QUESTION "D'66" (member of government coalition, liberal democrat left):

.......What options does the government see, now that she refuses to follow the direction indicated by a majority in the House? Are there alternatives that have not yet been discussed and that respect the separation of markets for hard and for soft drugs, while taking into account the fact that softdrugs represent only a marginal or even no harm to public health at all?

ANSWER:

The government is of the opinion that in the field of narcotic drugs the Netherlands can not introduce major policy changes without the consent of at least the partners in the European Union.

Mobilizing support within the Union for the concept of separation of markets, a concept inspired precisely by the lesser health-risks of the use of cannabis, is a first phase in a process that ultimately may lead to policy changes at world level.


QUESTION "GREEN LEFT" (opposition, left):

Furthermore the members of the parliamentary group of the Green Left are interested to be informed about the results of the conference of national drugs coordinators organized at the end of september 2000 by the French EU presidency. How did the discussion on this theme develop?

And what are the results of the ministerial conference held in the middle of October 2000, where the tension between the theory of the treaties and the practcal reality of their implementation was on the agenda?

Has the Netherlands delegation at this conference pleaded for a change in the rules, that are supposed to make it impossible to organize and tolerate a non-criminal supply channel to the coffeshops, whose role as a non-criminal point of sales to the consumer we tolerate?

Has the government at the moment got a clear insight in policies implemented in other European countries?

More and more indications reach the members asking this question according to which ever more European countries practice ever more progressive policies in this field. can the government confirm these indications, and if so what precisely is the content of the policies and practices of these countries?

ANSWER :

During the meeting of national drug coordinators in Paris at the end of September 2000 three themes were dealt with : trends in member states, new measures, and coordination of drug-policies within the EU and in the member states themselves. Subjects that ran through the discussions like a continuous thread were the decriminalization of the use of drugs and 'harm reduction', i.e. the search for measures that can combat the harmful consequences of drug use. Furthermore the Netherlands have informed the partners about the application of the so-called 'expediency-principle' in Dutch law and the prioritization of tasks as applied by the Public Prosecutors.

The United Kingdom delegation formulated the question which is highly relevant for Dutch policies, namely : how to manage a high level of our laws when a million people or even more break our drug laws each week? .

At the ministerial conference of the so-called 'Pompidou group' which took place on October 12th and 13th 2000, the government, in conformity with its promises to the House, brought up and explained the cannabis policies pursued in the Netherlands.
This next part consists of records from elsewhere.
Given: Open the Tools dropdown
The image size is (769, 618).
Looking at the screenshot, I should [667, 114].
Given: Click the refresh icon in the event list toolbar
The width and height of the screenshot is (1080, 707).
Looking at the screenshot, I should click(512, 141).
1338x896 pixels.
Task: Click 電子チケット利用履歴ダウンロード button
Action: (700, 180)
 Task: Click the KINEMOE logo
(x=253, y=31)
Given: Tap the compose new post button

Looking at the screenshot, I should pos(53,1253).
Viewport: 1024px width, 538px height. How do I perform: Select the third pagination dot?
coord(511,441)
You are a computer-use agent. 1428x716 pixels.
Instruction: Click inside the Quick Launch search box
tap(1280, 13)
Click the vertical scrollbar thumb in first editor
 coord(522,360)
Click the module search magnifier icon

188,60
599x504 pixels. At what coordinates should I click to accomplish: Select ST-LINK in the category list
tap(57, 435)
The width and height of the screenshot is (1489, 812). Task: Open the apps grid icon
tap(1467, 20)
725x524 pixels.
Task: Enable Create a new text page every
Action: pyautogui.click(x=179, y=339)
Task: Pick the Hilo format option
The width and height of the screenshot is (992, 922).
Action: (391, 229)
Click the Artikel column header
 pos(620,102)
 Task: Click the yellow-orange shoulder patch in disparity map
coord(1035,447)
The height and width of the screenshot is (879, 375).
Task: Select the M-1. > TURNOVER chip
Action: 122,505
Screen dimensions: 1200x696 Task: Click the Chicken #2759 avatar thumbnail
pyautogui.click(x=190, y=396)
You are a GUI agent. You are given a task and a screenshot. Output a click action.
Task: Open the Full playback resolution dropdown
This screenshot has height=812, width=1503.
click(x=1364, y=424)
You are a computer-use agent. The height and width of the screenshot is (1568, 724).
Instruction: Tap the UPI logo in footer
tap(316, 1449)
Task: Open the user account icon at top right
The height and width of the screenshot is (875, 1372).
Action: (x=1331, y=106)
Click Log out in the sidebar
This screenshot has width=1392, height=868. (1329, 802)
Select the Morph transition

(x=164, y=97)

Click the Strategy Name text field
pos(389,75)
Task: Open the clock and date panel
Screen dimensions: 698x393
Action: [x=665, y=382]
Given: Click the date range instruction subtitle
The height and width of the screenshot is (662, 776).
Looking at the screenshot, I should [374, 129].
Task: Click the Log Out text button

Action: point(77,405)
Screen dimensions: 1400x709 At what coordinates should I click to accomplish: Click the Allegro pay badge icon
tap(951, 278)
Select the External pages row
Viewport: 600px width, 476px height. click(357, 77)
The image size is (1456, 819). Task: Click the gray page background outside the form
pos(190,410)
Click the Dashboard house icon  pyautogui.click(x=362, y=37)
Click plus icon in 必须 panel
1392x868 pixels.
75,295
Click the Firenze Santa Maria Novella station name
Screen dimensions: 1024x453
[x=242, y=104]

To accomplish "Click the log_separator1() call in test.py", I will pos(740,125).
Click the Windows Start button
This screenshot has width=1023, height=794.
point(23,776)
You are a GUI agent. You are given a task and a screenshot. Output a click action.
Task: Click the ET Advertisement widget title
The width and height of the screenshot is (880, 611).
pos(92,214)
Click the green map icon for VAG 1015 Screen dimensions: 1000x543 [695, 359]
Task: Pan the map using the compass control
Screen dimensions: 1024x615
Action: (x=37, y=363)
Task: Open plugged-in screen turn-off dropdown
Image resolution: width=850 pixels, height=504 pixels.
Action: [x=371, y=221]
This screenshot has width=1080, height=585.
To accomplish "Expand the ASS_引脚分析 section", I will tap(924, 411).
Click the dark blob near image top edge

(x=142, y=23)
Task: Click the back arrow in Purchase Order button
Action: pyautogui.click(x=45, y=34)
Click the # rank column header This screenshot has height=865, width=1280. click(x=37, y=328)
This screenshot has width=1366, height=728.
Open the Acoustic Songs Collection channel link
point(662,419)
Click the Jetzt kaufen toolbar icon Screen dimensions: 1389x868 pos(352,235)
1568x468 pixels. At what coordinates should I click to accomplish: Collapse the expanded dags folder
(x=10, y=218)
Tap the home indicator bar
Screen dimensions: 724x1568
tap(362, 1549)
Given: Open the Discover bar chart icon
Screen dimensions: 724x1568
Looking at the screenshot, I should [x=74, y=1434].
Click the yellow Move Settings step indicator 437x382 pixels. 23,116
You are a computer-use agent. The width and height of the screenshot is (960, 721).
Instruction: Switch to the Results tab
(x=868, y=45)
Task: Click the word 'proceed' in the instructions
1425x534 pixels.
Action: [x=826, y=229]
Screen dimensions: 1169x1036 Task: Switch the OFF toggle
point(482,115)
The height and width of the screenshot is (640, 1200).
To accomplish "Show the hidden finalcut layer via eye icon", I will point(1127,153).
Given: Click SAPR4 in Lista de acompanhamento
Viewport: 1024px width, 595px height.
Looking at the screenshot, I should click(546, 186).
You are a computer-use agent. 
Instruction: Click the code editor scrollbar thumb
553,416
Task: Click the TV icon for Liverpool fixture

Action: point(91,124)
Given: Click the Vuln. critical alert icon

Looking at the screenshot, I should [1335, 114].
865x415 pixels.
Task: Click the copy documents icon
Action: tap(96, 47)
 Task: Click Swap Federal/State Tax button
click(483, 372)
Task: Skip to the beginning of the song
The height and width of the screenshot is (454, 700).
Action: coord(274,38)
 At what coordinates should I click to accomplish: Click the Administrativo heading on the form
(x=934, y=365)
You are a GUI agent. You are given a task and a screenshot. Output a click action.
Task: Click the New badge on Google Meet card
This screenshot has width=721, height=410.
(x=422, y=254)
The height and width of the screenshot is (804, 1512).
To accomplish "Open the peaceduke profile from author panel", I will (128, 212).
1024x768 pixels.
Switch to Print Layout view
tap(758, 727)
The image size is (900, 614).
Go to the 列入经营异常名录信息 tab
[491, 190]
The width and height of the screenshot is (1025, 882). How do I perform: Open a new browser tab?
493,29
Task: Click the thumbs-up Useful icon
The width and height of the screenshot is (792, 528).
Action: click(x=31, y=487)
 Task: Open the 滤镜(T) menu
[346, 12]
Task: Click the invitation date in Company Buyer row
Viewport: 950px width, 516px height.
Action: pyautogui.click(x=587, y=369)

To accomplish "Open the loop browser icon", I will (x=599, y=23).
In this context coffeeshops have been presented as a form of 'harm reduction'. A discussion ensued about the prevalence of drugs (hard and soft drugs) in relationship with the existence of coffeeshops and the so-called 'stepping stone' theory. The so-called 'backdoor of the coffeeshop' problem was dealt with and in this context the discussion on this subject in the Netherlands' parliament was explained and the area of tension that is experienced by all countries that do not criminally prosecute use and possession for own use came under review.

Bilaterally talks were held with the Swiss, German and Belgian delegations about the cannabis conference to be organized this year.

The Netherlands' delegation came away from the conference with the impression, that - more and more - the idea is gaining ground that a pragmatic approach of this problem is effective, and that the treaties (in particular the UN treaties on this subject) can not for many years to come remain trendsetting, but rather must be seen as subject to adaptation to the practices of the present moment.